**TASK TO COMPLETE:**
Go through the entries below and copy each line containing the word "dimensions".

Records from a collection:
-- Opening Marker --

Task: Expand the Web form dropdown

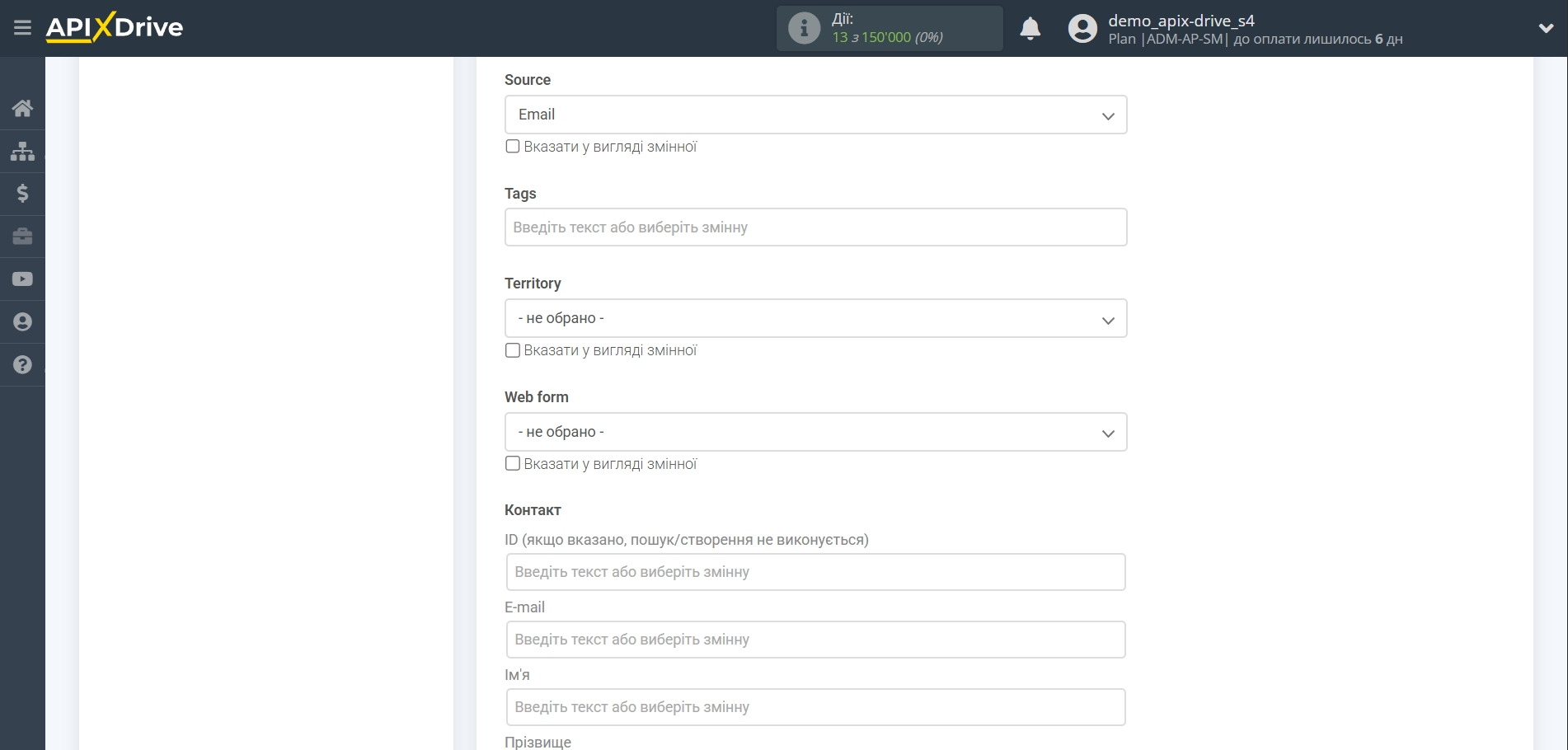Action: pyautogui.click(x=815, y=433)
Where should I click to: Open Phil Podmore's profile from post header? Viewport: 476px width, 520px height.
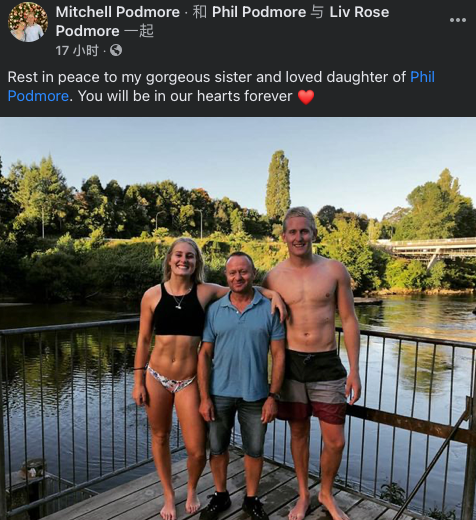pyautogui.click(x=259, y=12)
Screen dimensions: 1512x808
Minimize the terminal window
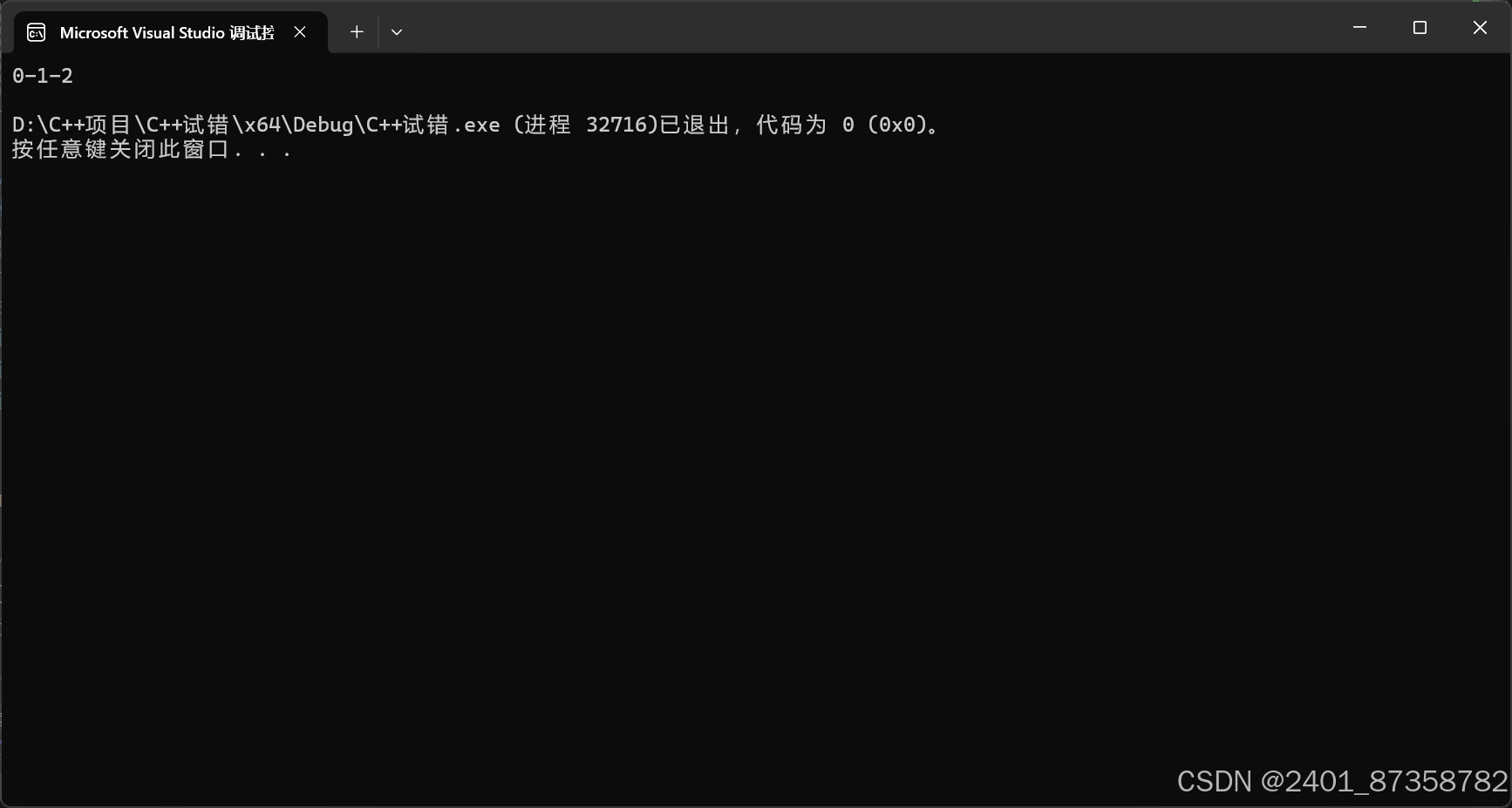(1359, 27)
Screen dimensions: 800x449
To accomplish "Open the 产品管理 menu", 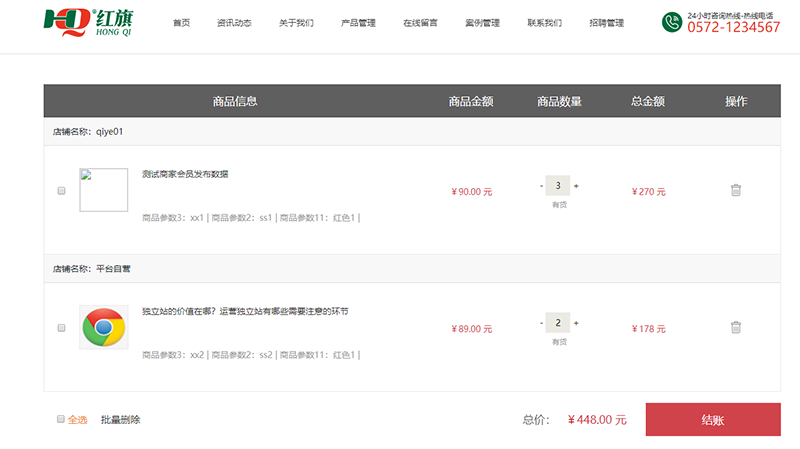I will pos(358,22).
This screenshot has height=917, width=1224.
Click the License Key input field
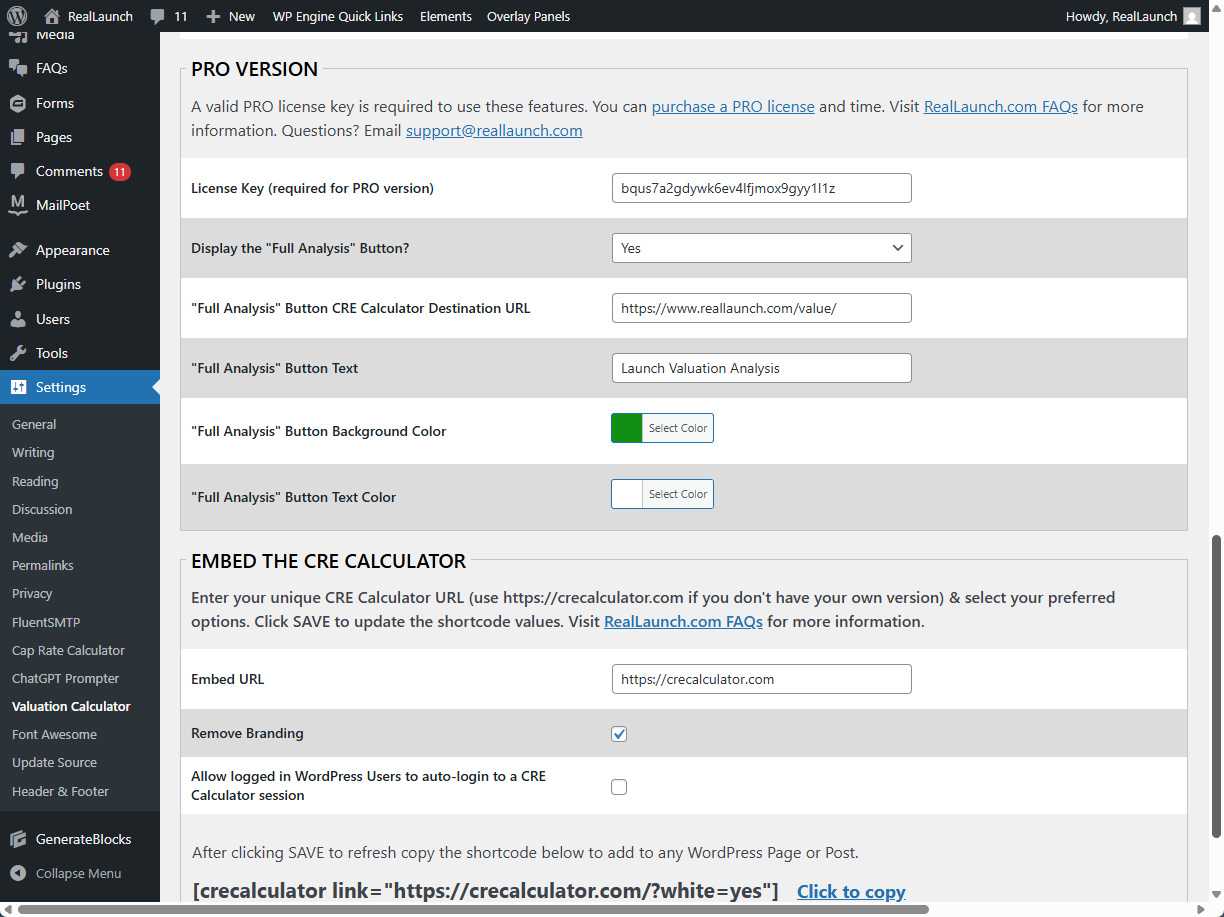coord(761,188)
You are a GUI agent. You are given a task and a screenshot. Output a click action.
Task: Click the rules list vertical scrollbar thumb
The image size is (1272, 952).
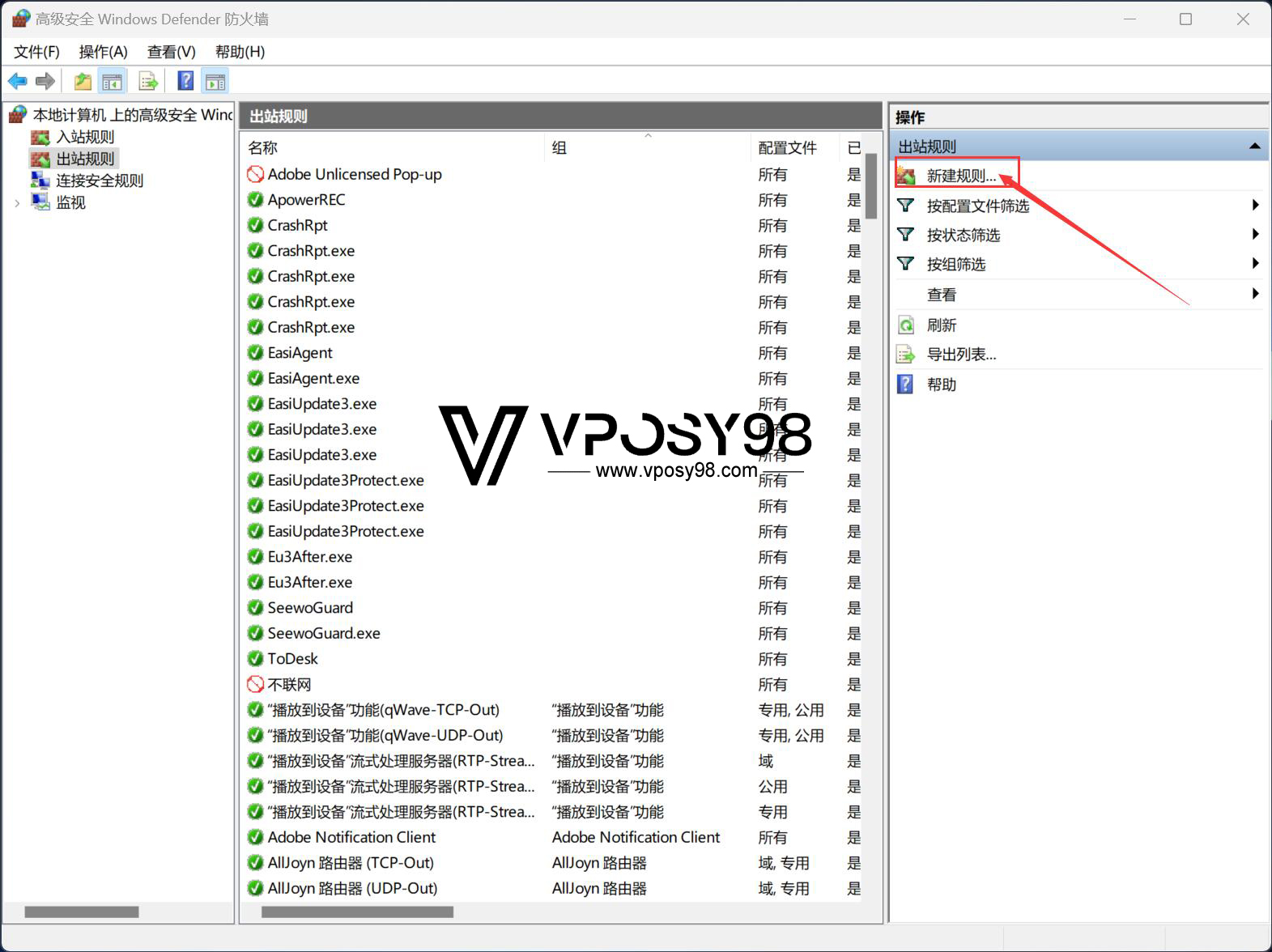[871, 186]
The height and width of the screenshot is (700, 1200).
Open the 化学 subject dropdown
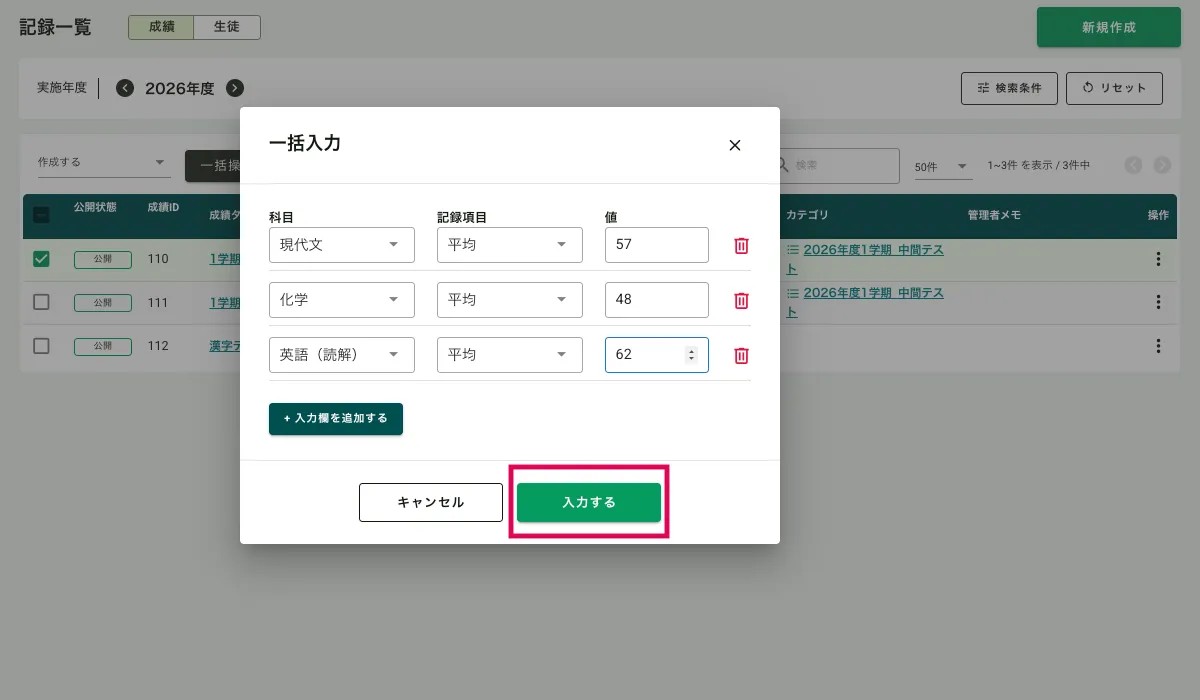tap(341, 300)
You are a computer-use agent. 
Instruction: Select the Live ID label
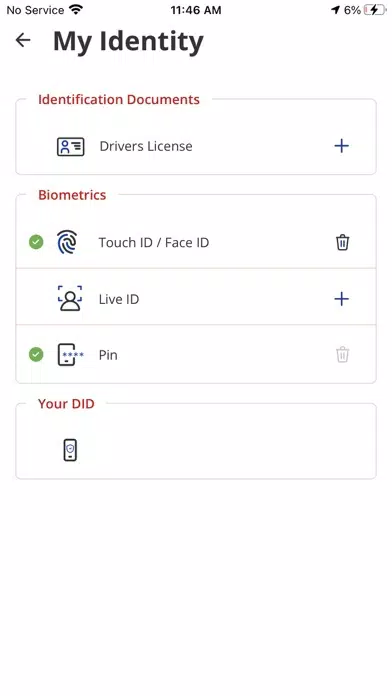click(x=119, y=299)
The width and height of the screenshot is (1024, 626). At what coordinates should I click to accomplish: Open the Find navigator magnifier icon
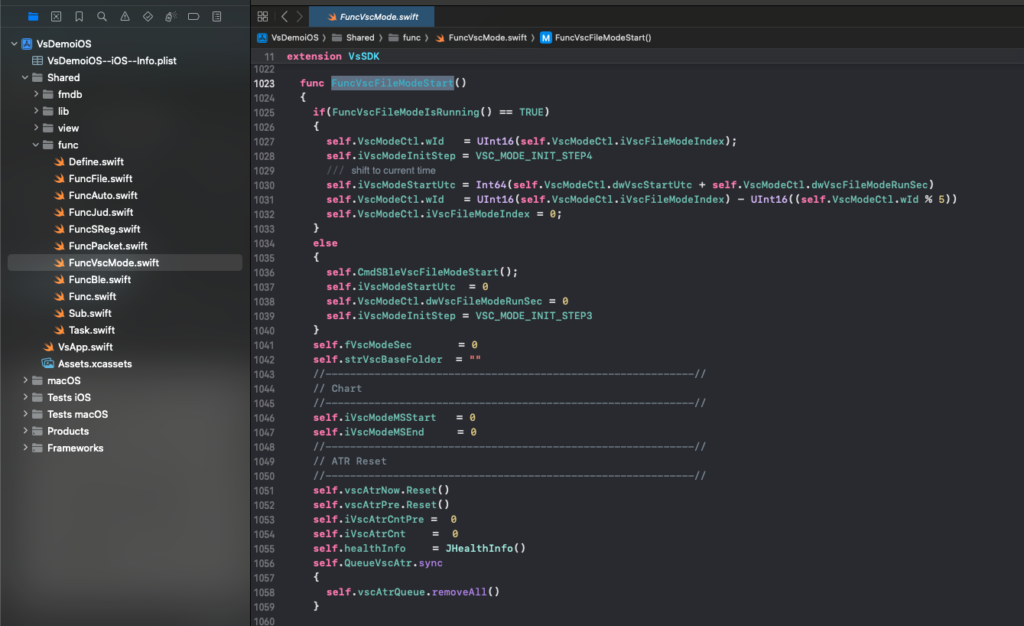(x=102, y=17)
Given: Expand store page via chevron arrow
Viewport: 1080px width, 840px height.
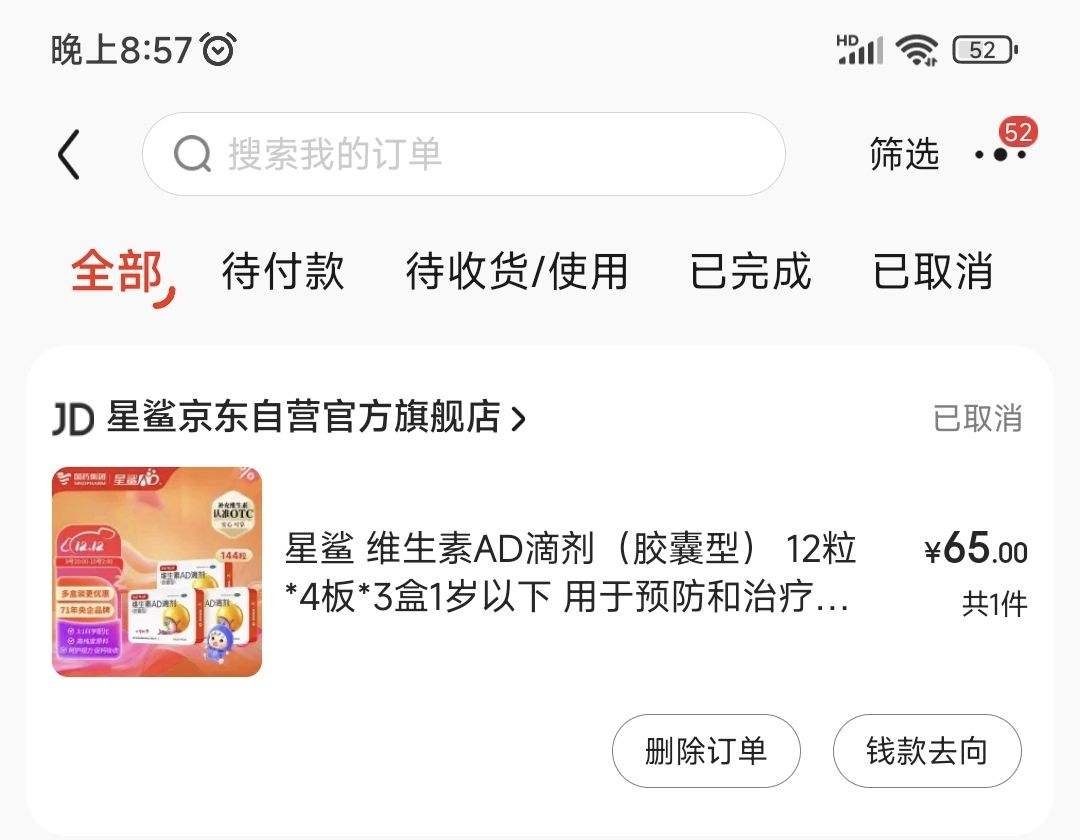Looking at the screenshot, I should (x=519, y=418).
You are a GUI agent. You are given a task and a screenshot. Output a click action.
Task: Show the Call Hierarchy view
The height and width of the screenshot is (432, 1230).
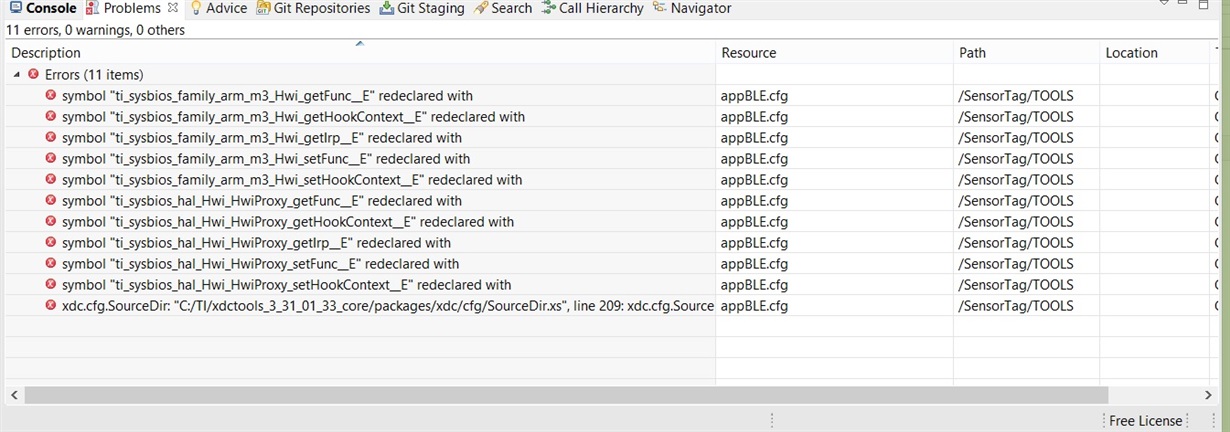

-- Closing Marker --

**TASK RESPONSE:**
Screen dimensions: 1512x808
Screen dimensions: 800x449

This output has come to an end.